I’m not saying that it is easy, mind you, only that it is simple.
In between the entering and the exiting is the hard part. That’s when you spend every day, every minute, doing what someone else tells you to do. That’s when you move from hours or days of tedium into minutes or days of terror and back. That’s when a fabulous day is a day when nothing happens. There are a thousand painful decisions to respect someone else’s authority, even when you don’t respect someone else. There are a hundred thousand decisions to reenlist.
Part of the reason that veterans, heroic veterans, say they aren’t heroes is because they think that the heroes are the guys next to them that didn’t live long enough to be veterans. Part of the reason is that they were just doing the daily work. And the daily work just happens to include saving lives of buddies under fire.
Becoming a veteran of other things is simple and hard, too. To be a parent is to show up a hundred thousand times. To be a spouse is to make a thousand decisions to honor the other person. It’s simple. There isn’t much debate. But showing up every day can be tough. And following Jesus, for the disciples, was the same kind of showing up. Happy or sad. Believing or questioning. But still showing up.

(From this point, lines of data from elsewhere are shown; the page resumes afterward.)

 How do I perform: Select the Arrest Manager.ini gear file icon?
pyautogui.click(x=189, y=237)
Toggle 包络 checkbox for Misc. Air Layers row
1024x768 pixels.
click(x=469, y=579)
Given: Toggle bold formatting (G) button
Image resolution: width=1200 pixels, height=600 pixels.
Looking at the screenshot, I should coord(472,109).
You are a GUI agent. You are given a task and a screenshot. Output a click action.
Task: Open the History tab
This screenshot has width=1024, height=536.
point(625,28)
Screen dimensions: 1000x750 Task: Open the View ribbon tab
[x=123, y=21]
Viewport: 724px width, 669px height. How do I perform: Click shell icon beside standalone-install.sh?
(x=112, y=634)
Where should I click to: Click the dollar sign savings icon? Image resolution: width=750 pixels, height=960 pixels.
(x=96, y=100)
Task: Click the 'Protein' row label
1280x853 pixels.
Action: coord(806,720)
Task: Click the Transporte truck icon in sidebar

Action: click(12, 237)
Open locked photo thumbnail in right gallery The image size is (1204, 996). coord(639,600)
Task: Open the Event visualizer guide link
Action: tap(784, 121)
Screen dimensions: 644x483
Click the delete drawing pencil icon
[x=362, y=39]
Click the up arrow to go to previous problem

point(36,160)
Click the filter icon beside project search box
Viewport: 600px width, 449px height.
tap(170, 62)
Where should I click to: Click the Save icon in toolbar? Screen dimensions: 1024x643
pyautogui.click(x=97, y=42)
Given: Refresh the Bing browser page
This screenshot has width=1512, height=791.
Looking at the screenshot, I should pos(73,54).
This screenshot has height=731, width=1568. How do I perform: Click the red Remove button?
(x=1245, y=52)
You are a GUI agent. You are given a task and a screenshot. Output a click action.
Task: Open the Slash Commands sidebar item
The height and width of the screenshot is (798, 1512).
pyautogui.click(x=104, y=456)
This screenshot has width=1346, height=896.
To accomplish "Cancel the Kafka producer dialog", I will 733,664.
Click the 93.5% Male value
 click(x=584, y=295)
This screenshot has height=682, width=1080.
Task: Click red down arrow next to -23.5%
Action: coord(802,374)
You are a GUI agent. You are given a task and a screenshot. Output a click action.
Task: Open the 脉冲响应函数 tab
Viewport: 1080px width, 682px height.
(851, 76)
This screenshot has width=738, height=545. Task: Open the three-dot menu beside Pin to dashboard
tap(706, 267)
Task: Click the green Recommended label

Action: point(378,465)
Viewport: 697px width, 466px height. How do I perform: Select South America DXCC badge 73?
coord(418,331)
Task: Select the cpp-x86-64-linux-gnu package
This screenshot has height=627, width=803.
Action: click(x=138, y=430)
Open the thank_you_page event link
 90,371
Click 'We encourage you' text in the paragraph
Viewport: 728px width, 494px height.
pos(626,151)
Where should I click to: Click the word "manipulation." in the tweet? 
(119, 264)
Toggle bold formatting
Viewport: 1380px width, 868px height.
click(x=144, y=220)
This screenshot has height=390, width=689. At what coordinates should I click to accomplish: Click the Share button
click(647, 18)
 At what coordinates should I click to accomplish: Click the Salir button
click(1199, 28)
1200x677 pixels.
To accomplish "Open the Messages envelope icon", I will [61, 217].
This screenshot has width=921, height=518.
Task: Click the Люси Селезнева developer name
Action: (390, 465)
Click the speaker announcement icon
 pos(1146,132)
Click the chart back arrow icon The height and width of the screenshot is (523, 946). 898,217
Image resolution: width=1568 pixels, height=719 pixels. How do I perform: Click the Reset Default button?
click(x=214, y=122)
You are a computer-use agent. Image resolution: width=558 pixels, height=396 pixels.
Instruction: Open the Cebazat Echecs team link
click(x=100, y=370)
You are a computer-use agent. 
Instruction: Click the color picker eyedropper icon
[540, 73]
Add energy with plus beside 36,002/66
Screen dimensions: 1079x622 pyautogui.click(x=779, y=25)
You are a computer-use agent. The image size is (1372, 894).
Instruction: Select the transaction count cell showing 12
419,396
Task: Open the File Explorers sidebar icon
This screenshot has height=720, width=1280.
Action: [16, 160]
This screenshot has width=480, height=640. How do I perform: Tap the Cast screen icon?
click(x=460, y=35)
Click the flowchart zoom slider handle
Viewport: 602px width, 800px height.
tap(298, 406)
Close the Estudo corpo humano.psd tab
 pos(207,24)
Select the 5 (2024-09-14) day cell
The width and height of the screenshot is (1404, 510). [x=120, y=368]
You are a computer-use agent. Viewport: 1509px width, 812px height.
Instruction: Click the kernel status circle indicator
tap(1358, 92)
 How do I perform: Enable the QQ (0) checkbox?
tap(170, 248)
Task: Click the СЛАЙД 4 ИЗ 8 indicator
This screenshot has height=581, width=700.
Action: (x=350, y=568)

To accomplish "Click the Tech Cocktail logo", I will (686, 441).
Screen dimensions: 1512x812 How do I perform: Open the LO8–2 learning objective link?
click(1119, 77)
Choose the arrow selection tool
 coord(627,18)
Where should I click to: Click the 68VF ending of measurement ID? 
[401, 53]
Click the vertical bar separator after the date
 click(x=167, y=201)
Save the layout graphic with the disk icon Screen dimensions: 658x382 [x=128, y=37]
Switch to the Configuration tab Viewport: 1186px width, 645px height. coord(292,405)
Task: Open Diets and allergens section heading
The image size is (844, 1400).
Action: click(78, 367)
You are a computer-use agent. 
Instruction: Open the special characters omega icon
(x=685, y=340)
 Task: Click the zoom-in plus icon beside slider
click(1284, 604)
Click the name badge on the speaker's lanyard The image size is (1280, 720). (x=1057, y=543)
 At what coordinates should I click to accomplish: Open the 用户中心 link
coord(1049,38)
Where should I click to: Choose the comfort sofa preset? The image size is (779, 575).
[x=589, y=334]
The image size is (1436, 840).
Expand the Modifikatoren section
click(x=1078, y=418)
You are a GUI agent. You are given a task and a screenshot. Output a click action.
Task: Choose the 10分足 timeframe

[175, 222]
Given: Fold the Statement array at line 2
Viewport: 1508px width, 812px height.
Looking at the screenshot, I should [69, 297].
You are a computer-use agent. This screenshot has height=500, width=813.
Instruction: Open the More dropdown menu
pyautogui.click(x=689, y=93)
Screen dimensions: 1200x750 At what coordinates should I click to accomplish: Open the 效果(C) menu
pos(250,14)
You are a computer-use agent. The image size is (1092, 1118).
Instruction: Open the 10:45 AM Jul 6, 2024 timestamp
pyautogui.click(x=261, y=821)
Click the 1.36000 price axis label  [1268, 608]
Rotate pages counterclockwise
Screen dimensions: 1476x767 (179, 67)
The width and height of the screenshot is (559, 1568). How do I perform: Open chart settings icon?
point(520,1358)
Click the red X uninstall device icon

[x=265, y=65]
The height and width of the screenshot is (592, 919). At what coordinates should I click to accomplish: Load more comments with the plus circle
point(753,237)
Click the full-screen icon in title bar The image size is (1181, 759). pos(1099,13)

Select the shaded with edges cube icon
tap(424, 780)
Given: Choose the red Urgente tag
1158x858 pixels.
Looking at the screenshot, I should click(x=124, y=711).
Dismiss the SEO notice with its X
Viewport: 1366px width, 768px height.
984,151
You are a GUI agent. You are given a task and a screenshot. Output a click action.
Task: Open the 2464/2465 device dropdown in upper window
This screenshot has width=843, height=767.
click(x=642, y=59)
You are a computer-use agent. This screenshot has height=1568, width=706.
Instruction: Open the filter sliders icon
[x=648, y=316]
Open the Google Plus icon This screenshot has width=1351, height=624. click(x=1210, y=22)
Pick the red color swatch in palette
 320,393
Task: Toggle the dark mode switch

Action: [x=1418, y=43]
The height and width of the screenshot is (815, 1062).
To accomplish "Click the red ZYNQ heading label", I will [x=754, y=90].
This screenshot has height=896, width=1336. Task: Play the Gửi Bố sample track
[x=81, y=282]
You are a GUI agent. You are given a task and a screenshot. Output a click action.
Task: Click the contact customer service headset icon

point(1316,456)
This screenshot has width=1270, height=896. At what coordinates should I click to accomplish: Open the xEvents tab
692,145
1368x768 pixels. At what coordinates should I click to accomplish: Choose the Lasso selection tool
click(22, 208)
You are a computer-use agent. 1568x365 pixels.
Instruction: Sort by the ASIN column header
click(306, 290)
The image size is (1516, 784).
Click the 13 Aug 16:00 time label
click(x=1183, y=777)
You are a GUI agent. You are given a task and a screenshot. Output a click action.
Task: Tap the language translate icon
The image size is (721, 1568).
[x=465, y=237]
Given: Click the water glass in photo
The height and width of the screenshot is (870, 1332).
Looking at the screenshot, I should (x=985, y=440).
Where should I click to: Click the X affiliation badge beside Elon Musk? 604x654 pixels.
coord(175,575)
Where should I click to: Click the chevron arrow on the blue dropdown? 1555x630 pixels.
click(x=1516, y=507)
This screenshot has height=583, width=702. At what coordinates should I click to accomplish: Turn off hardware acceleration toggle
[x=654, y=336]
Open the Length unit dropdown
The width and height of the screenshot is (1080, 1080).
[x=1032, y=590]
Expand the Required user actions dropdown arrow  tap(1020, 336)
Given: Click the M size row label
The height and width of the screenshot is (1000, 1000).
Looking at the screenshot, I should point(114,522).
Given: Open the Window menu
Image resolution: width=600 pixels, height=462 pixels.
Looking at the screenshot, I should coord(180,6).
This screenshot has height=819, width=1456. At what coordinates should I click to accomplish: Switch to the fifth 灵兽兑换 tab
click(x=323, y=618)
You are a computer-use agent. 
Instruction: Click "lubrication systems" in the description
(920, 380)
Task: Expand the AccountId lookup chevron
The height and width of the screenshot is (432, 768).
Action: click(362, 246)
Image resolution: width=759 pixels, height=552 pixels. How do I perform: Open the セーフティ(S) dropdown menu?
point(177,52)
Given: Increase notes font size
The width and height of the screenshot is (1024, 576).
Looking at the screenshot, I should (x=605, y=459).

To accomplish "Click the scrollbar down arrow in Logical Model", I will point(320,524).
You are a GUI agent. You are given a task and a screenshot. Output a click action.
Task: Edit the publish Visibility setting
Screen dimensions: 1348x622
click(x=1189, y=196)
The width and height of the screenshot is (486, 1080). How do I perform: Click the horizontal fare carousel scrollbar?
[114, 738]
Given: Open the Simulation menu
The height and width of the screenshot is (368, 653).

In some places today, it’s Armistice Day or Remembrance Day. Here in the US, it’s Veterans Day. My dad never made a big deal. But then, he came back. He did, however, always remember.
We can too.
For a powerful story of what it takes to become a vet, read“No Place to Hide.” It’s the story of Dr. Lee Warren, a neurosurgeon from Texas who goes to Iraq in 2004-5 and operates in the tents that make up an Air Force hospital. When I read it, I thought about my dad going through that kind of hospital in Korea.